* REQUIRED TASKS
1) Transcribe the Phaeton iPod forum thread, beginning at the words that have "a close up what" and stopping after "the CD changer.".
2) Write the next part of the forum thread on hooking an iPod up to a Phaeton, picking up after its last post.

* SOURCE DOCUMENT
# Installed iPod for Phaeton



## MichaelGa (Dec 1, 2009)

I wanted to share with everyone a very easy 10 minute or less job to improve your listening pleasure or if you ever wondered if you could hook up an iPod to your Phaeton. Well you can! 

First you will need to remove / pull out the CD changer in the glove box to access the cable attached to the back of it. You need the VW radio keys but if you don't have them, not to worry. A metal nail file or what I used a simple hanging file folder stripped from its cardboard. 










It actually fits both slots at the same time but I did one side first. You know when the clip releases as the changer will do a slight pop out forward. 










Once both sides pop, you can slide the changer out and unplug the cable from behind as seen below. I ran the cable down one of the slots in the back 










a close up what I did with the cable 










Now connect the unit of your choice (must work with a Phaeton) to the cable that was connected to the CD changer. 










And the final result with an iPod nano attached and working! 










You have two options, remove the CD changer and use that space to install the unit and iPod or what I did. I preferred to leave the changer in place. The choice is yours. This particular unit can also read music from a USB memory stick


----------



## Victor R (Jan 7, 2010)

Michael, 

Great post. I have seen other posts on this, but as they say, a picture is worth a thousand words. This looks simple enough for me to give it a try. 

Question: could this work with an iPhone instead of an iPad, using a Bluetooth system such as the one from the Touraeg for phone calls? I understand that the phone information won't show on the infotainment system, but if voice commands would work, we'd be as close to nirvana as we can get. 

Victor


----------



## MichaelGa (Dec 1, 2009)

Victor R said:


> Michael,
> 
> Great post. I have seen other posts on this, but as they say, a picture is worth a thousand words. This looks simple enough for me to give it a try.
> 
> ...


 Victor, 

Not sure about bluetooth capability but their web site does include the iPhone with the unit I got. Here is the list of Apple products. 

Compatible iPods: 

* iPod (3rd+4th+5th+6th Generation), 
* iPod Classic 
* iPod-Mini (1st+2nd Generation), 
* iPod-Nano (1st+2nd+3rd Generation), 
* iPod Photo 
* iPod Touch 
* iPhone 
* iPhone 3G * 
* iPod Nano 4th Generation * 
* iPod Touch 2nd Generation * 

Just to mention I also tried the USB memory stick last night and it works perfect. There are limitations to what the cars info system might display but my goal was to be able to play music from and iPod or USB stick. I'm happy with it. And I should mention as the usual warning, if you're not comfortable working on your car, you shouldn't. Do it at your own risk.


----------



## johnt26 (Dec 3, 2009)

Hi Michael, 
Great post. 
A question... 
Is there any way to put a "Y" harness and a switch in so that the CD functionality can be maintained while allowing for iPod use? My wife likes to get books on CD from the library for her 4 hour commute. 
Thanks!


----------



## asummers (Apr 19, 2009)

Just a warning to anyone in North America considering the Solisto unit - it would not work with my 2004 V8 model, and I ultimately had to send it back. Solisto customer service was great, and they even sent me a replacement with custom firmware at their expense to try to fix my issues, and refunded shipping when I had to send both back, without me asking, but there were just too many issues. Might help for a few people to chime in here with whether it works with their North American Phaetons.

* DATASET CONTENT

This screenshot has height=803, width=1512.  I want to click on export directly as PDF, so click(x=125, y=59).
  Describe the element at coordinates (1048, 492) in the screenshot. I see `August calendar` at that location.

* TASK RESPONSES
1)
a close up what I did with the cable 










Now connect the unit of your choice (must work with a Phaeton) to the cable that was connected to the CD changer.

2)
----------



## MichaelGa (Dec 1, 2009)

johnt26 said:


> Hi Michael,
> Great post.
> A question...
> Is there any way to put a "Y" harness and a switch in so that the CD functionality can be maintained while allowing for iPod use? My wife likes to get books on CD from the library for her 4 hour commute.
> Thanks!


 John, 
thanks... sorry for the wait in reply but that is due to a 4 year old in the house that takes up most of my time. To answer your question I must say I am not tech savvy enough but what I do know or I think I know is that the Phaeton radio is programmed to recognize a 6 CD changer. The unit I bought mimics the CD Changer and fools the radio into believing it is the cars CD changer. Even if you could splice up the wires and connect a Y harness I don't think the car would like that in the electronic language.


----------



## MichaelGa (Dec 1, 2009)

asummers said:


> Just a warning to anyone in North America considering the Solisto unit - it would not work with my 2004 V8 model, and I ultimately had to send it back. Solisto customer service was great, and they even sent me a replacement with custom firmware at their expense to try to fix my issues, and refunded shipping when I had to send both back, without me asking, but there were just too many issues. Might help for a few people to chime in here with whether it works with their North American Phaetons.


 I agree with you in that any modifications are at your own risk. Modifying can cause problems else where. So far I have encountered none and my car is an '06 and using the 5th generation of the Solisto. By no means am I endorsing this product. My results have been good so far and wanted to share my results. Just curious when did you try this product. Mine is Phaeton specific as the sticker on mine shows. I would be curious to know if others have had good results or bad but this was the only thing out there that I came across that provided hope for my needs.


----------



## johnt26 (Dec 3, 2009)

I was thinking of more of a "Y" harness with a switch so that electronically it would be like unplugging the iPod unit and plugging the CD Changer back in.


----------



## asummers (Apr 19, 2009)

I tried it earlier in 2010. It was the Phaeton-specific model, latest generation, just like yours. I think we concluded that it must be an incompatibility with the software revision of my head unit, but since none of the european models had that configuration they were unable to test and debug it. 
If anyone is really curious I can dig up the email I sent to tech support detailing the issues I was having (there were several).


----------



## johnt26 (Dec 3, 2009)

I'm curious. What software were you running. I have the J523 with no "phone" running 188 software. (all this is from memory, I hope I'm close!). 
Let me know what issue you had when you get a chance. 
The audio system sounds too good to run my iPhone through an FM modulator, I want a direct connect solution!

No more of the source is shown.